***** Texte fourni *****
Ce même article du statut général précise que "tout fonctionnaire a accès à son dossier individuel dans les conditions définies par la loi". Si ce droit est particulièrement important au cours d'une procédure disciplinaire, il ne s'y réduit pas : depuis la loi du 17 juillet 1978, le fonctionnaire peut accéder librement à son dossier individuel et le consulter dans son intégralité à sa demande. Son dossier, pas celui de son collègue de bureau ! Les dossiers sont confidentiels, l'administration doit veiller à préserver cette confidentialité. Ces règles visent à garantir l'authenticité, la neutralité, la confidentialité et l'accessibilité du dossier individuel... tant que celui-ci était tenu sous format papier. Ainsi, si toutes les pièces doivent être numérotées, c'est pour éviter qu'un document s'égare dans la nature. Tout l'enjeu du décret du 15 juin 2011 est de garantir ces mêmes droits alors que les administrations ont désormais la possibilité de tenir les dossiers individuels sous format électronique. Lors du passage du projet de décret devant le Conseil supérieur de la fonction publique territoriale le 29 septembre dernier, ce point avait fait l'objet de débats au sein de l'instance consultative (voir nos articles ci-contre du 8 et 30 septembre 2010).
***** Entrées à traiter *****
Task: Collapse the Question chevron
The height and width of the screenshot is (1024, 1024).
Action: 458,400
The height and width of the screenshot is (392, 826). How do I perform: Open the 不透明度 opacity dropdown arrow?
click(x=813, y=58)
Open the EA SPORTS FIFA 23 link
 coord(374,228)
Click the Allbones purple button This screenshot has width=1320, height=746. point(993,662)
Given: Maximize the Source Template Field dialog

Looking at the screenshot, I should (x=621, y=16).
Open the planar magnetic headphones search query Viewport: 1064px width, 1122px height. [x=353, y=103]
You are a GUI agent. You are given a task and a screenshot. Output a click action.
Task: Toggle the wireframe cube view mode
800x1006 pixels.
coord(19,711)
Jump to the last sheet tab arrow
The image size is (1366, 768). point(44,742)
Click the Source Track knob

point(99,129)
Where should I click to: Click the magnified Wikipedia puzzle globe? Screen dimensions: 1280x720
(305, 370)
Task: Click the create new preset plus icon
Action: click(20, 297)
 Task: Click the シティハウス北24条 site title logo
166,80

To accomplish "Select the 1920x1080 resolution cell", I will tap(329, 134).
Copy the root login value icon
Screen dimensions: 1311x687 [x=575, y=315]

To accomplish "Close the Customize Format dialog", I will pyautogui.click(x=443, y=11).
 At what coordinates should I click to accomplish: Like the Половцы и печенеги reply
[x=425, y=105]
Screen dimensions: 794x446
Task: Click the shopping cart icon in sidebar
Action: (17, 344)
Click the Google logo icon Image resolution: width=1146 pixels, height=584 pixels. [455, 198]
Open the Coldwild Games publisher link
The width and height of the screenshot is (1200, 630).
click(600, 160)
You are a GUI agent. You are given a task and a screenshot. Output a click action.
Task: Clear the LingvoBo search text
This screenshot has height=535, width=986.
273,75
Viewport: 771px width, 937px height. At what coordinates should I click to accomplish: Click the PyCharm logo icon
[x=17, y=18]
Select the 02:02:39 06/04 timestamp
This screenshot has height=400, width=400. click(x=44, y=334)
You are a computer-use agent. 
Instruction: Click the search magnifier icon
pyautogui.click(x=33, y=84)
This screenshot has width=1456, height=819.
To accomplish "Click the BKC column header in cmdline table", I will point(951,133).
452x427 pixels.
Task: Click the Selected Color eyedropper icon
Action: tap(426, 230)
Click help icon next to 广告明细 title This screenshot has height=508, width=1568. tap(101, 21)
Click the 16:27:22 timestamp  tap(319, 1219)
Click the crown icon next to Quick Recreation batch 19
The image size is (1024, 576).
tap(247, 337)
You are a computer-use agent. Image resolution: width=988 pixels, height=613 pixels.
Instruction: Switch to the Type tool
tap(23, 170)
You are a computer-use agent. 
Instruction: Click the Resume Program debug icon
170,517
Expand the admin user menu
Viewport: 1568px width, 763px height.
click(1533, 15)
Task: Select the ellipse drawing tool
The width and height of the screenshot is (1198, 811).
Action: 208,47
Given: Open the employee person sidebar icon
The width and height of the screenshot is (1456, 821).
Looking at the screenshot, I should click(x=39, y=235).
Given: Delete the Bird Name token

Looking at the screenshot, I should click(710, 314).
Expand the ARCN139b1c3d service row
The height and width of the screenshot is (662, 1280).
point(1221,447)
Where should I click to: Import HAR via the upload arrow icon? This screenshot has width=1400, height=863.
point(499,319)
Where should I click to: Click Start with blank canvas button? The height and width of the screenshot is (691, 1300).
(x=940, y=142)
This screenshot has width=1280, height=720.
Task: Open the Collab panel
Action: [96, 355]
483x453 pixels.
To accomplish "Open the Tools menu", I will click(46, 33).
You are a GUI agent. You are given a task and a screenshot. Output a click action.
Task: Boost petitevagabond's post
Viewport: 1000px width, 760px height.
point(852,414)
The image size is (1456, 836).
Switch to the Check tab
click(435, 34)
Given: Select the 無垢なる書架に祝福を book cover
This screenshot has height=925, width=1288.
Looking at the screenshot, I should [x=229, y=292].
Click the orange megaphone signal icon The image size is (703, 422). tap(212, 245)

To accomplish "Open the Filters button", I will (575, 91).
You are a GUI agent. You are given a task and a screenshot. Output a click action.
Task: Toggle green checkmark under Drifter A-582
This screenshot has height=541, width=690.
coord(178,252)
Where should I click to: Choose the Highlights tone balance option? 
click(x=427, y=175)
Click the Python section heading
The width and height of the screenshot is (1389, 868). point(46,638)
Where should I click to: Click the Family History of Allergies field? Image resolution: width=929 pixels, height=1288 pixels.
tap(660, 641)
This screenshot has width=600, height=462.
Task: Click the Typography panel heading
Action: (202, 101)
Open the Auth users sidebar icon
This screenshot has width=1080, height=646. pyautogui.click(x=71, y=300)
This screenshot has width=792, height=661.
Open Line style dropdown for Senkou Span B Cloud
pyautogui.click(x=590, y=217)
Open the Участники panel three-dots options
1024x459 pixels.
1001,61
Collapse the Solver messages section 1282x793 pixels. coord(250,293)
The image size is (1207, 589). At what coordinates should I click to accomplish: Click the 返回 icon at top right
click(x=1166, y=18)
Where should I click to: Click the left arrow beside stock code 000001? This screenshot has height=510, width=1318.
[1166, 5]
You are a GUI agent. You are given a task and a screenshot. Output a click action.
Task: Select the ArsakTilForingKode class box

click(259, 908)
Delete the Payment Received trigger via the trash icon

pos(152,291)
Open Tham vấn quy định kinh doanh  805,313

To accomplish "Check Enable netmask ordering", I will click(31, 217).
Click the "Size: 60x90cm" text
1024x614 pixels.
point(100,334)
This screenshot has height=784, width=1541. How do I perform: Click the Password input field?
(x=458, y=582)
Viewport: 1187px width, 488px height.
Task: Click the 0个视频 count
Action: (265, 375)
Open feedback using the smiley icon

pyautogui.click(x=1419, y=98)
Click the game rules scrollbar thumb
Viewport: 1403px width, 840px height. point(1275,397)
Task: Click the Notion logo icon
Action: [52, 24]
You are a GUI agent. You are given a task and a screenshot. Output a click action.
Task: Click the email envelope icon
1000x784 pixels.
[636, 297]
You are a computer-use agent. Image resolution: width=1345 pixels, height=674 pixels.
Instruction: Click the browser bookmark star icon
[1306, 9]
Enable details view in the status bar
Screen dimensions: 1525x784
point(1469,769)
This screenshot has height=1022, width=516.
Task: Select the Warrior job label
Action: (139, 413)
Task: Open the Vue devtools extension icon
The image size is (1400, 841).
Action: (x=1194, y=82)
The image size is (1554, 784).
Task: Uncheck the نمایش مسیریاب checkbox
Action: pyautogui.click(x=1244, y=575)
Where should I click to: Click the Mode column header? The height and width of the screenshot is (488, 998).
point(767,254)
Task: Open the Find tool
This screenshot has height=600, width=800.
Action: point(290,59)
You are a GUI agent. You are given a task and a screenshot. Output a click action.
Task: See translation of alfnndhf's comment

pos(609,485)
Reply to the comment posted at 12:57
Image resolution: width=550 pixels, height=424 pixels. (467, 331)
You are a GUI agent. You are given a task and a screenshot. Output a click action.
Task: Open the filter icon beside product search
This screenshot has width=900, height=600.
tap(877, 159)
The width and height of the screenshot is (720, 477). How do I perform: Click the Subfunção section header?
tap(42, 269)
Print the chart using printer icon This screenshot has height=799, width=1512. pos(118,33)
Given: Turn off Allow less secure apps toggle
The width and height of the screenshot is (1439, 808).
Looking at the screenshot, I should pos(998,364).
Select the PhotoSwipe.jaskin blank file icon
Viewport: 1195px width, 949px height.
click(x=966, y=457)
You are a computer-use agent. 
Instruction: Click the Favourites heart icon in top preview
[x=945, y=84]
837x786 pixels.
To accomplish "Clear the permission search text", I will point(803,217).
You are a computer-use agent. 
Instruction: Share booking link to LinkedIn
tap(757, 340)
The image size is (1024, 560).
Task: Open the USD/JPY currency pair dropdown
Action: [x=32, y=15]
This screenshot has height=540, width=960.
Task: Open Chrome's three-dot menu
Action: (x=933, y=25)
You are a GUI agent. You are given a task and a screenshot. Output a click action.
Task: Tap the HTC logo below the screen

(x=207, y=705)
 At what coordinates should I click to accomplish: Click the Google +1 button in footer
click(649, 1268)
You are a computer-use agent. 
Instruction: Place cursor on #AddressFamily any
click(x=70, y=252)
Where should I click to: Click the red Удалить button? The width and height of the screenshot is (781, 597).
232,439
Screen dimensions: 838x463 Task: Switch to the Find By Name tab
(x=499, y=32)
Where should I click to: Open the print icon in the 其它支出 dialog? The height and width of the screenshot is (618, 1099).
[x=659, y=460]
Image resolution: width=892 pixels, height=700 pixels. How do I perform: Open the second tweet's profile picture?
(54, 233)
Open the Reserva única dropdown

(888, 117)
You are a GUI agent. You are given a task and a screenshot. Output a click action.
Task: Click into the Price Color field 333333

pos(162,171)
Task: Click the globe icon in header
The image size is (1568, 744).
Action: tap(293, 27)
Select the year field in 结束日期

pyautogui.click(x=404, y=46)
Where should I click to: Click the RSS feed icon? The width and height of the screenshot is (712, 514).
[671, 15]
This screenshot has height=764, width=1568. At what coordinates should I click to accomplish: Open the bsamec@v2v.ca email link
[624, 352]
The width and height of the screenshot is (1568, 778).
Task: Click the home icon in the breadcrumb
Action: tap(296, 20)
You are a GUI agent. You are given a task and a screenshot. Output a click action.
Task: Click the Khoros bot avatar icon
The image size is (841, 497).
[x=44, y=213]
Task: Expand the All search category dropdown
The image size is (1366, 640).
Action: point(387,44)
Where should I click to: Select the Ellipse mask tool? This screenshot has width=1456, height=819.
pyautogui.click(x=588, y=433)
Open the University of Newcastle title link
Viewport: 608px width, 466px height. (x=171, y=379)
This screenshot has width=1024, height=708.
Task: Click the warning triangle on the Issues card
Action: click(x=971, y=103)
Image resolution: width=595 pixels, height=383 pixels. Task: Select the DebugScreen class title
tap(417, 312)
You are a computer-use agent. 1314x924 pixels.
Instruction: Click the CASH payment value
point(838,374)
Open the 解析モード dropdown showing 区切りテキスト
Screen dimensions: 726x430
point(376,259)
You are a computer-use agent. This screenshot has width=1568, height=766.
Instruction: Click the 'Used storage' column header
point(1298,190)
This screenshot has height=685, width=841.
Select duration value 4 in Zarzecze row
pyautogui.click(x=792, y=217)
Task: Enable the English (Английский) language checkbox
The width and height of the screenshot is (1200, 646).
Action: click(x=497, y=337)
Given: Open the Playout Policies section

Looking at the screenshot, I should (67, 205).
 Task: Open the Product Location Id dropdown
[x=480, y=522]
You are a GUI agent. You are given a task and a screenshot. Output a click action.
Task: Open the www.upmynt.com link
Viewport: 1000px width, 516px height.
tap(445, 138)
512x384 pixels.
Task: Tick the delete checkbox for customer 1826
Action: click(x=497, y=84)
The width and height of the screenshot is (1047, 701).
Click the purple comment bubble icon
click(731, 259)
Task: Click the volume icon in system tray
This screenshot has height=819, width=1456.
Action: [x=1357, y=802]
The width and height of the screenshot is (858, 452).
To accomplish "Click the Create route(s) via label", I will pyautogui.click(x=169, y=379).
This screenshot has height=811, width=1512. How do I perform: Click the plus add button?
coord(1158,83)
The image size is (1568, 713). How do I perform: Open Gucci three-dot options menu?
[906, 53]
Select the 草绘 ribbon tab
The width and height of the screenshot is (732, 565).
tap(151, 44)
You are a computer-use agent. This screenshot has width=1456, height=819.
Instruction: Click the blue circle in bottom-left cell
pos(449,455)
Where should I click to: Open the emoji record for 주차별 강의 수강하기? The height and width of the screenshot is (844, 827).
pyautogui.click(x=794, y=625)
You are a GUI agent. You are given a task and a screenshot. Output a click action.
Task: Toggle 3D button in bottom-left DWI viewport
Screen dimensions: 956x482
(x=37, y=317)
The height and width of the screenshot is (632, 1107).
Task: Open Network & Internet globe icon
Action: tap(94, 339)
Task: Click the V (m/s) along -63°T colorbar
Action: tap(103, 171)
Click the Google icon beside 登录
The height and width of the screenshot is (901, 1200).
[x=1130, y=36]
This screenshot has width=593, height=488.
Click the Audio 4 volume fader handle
*****
#### À faire:
(A) Relevez toutes les lignes des entrées qui contiennent la chaîne "plus", en les recopiant intégralement.
(B) Poursuivez le texte sur le dossier individuel du fonctionnaire à partir de sa dernière phrase.
Le texte et les entrées forment deux ensembles distincts.

#### Corrigé des exercices:
(A)
Task: Click the create new preset plus icon
This screenshot has height=811, width=1512. How do I perform: Click the plus add button?

(B)
Un agent = un dossier

Le décret s'ouvre sur une définition beaucoup plus précise qu'auparavant du dossier individuel, quel que soit son support. Le dossier individuel d'un agent public (fonctionnaire ou contractuel) est "composé des documents qui intéressent sa situation administrative, notamment ceux qui permettent de suivre son évolution professionnelle". Ce dossier individuel est "unique" et tenu suivant les principes posés par le statut général. Il est donc explicitement interdit de multiplier les dossiers sur un même agent.
Les articles 2 à 10 sont consacrés à la gestion du dossier dématérialisé. Celui-ci peut être créé ou géré "en tout ou partie, sur support électronique". Il existe deux solutions pour alimenter ce dossier électronique : soit numériser des documents papier, soit l'alimenter par des fichiers informatiques. Un arrêté ministériel fixera prochainement la nomenclature permettant de classer l'ensemble des fichiers. Afin de préserver l'unicité du dossier, chacune des pièces doit être conservée sous format papier ou sous format électronique. On ne peut pas garder les pièces en double. L'administration doit s'assurer que le dossier ainsi constitué est pérenne : les articles 3 à 5 encadrent les modalités de numérisation, les conditions de lisibilité, le suivi (de sa naissance à son versement aux archives) des dossiers. Les agents en charge de la gestion des dossiers seront habilités par leur employeur, pour une durée limitée, à effectuer une liste précise d'opérations. Cette même habilitation pourra être délivrée "à des tiers et notamment à des représentants du personnel" afin que comme c'est le cas actuellement un agent puisse consulter son dossier assisté d'un représentant syndical.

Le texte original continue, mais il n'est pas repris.